Goodman collapsed back in his chair. Now a headache tormented him, pounding at the back at his eyes. “Want to whisper what’s eating you? I won’t repeat it to a soul. Promise.”
“There’s the matter of the barrel bombs, the secret prisons, the tens of thousands disappearing. Maybe I get the sarin out and everybody says, ‘Great tournament. Help the poor Syrian people? We just did, mission accomplished. Lot on our plates. Don’t call us again. In fact, lose our phone numbers.’ Maybe I ensure uninterrupted slaughter by lesser means?”
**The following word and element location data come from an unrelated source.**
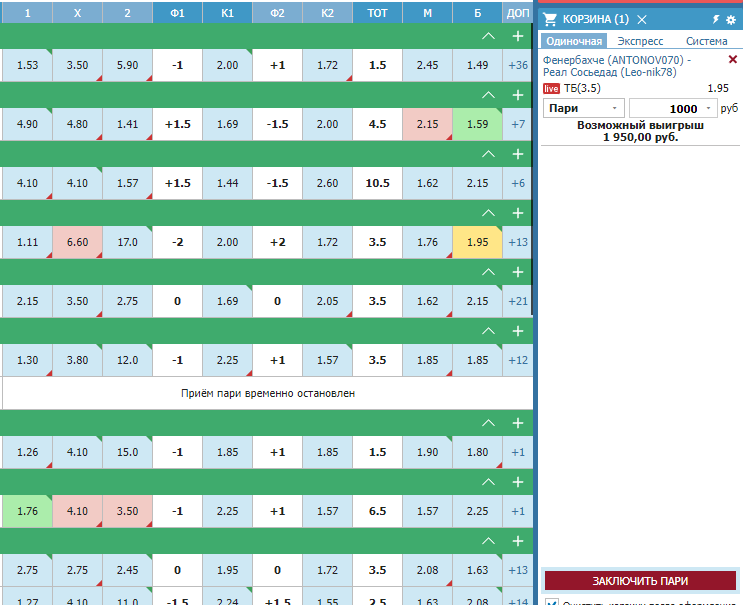This screenshot has height=605, width=743.
Task: Switch to the Система tab
Action: click(x=706, y=41)
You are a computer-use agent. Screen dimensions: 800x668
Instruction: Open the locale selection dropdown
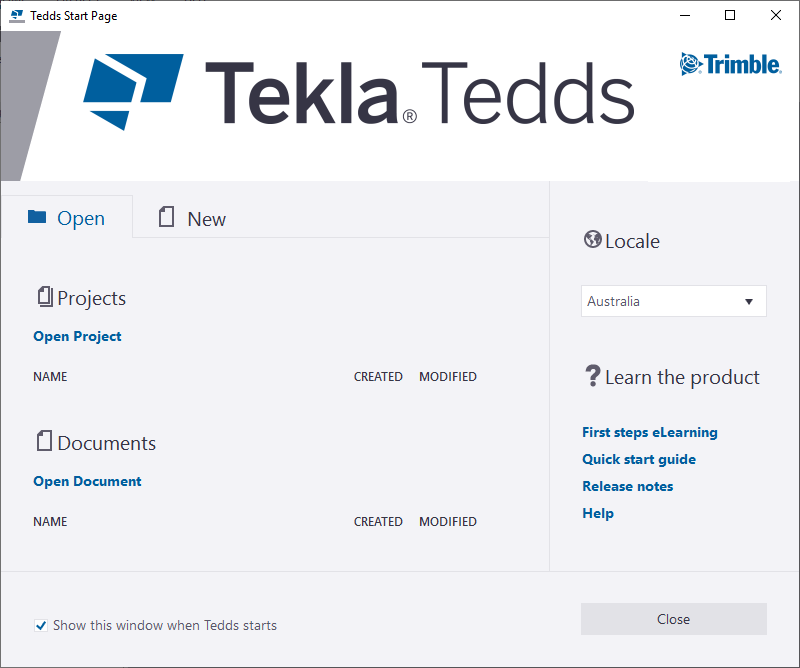coord(673,301)
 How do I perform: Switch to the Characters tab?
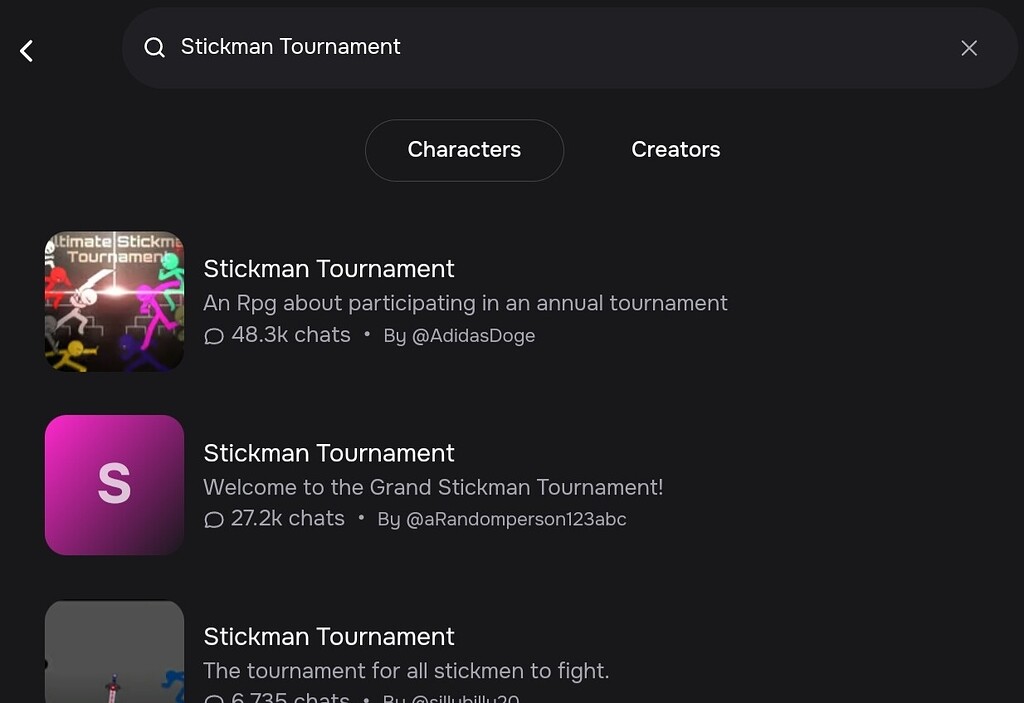click(464, 150)
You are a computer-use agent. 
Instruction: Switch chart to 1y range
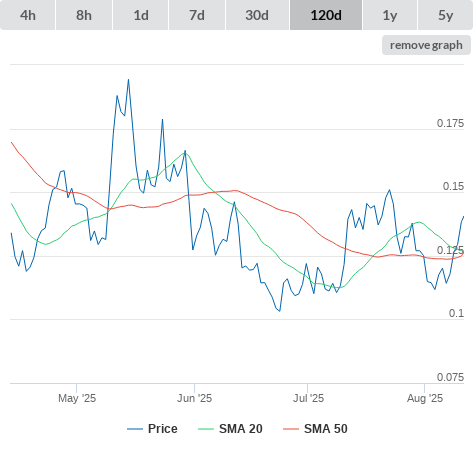coord(390,15)
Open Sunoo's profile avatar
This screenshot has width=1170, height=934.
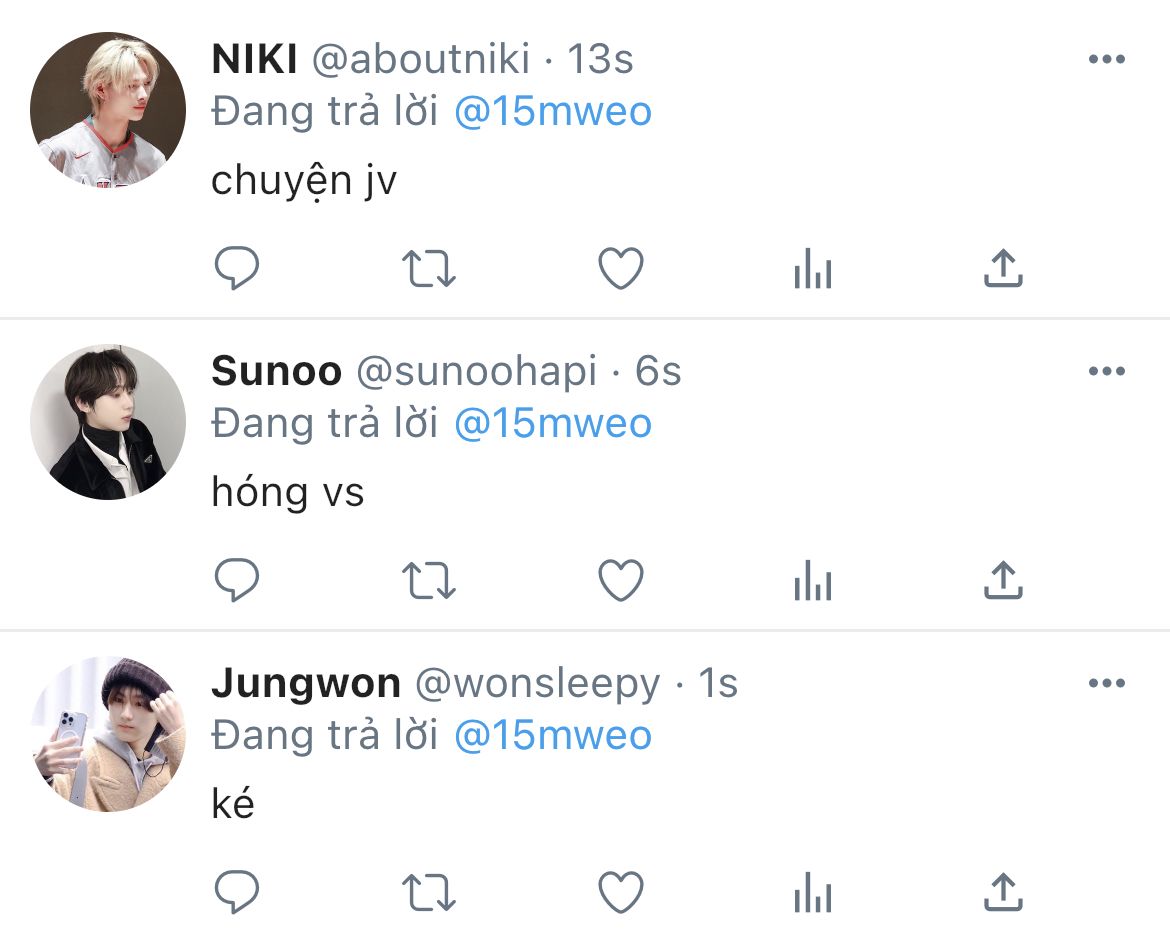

“What, by chance, did we just see? Sarin rolling out to military bases far and wide. Convinced me he could let it loose from everywhere. Shai, just get the fucking sarin rendered inert will you, please,” Goodman said, elbows on his desk, propping his head in both hands, smoking curling from one. “I’m letting you run with that and only that. You’re on a very short rope. Smallest misstep and you’re sure to get mauled. If not by something in the savanna, by me. There are too many loose ends, the Wassaf woman in Jaffa, to commence a long list.”
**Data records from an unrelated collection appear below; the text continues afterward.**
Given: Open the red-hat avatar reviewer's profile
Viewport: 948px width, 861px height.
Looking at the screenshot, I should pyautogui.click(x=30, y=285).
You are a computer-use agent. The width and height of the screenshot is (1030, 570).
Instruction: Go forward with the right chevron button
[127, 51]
The magnitude of the potential results had propelled Shai to mobilize the unwashed. He could not be certain how Kassem or Afra would behave in the eye of a hurricane of death spinning around them, or what Lilia, torn from her family and her cause, might abruptly try. The service ironed out sentimentality like creases from a shirt. Though over time, Shai knew, his own shirts had wrinkled and remained that way.
“Afra trusts her. So do I. She’s a hero.”
“She should be under lock and key. Too many goddamn ways in this new world to call Mommy and say, ‘I’m fine and this very nice girl is running around Damascus as me. But you mustn’t tell.’ Fuad told us what we already knew. The Iranians are showing the Syrians their bag of tricks. I presume you saw Damascus hacked into the 60 Minutes Twitter feed to enlighten the world that: Obama’s in bed with al-Qaeda.”
Shai said, “It showed a reach that caught my attention.”
To slap down the uprising, the Syrian Electronic Army had risen openly like a sub breaking the surface. They defaced websites. They released Blackworm to crawl into and eat antivirus programs, and on the third day of each month spawn a grumble of maggots. With the nimblest of mall shoplifters, they did grab and goes in U.S. defense contractors’ systems.
Shai sucked in a breath. “She’s happier in Jaffa, sea air, lot of Arabic about. Set up in a small apartment where she can cook for herself. Even though she won’t stay, she wanted a Hebrew tutor. She’s followed around the clock. She even approaches an internet cafe, anywhere that sells phones, we grab her. Back to the safe house here. Let’s let her breathe. Please, Levi.”
“I’d say you were going soft. Except you’ve always been too flabby. And I don’t give a damn how much your teams like you. I don’t want a necktie party in Damascus. I never sleep well. Now I don’t sleep at all.”
“You’ve told me you sleep easily in the worst of times. I admire it.”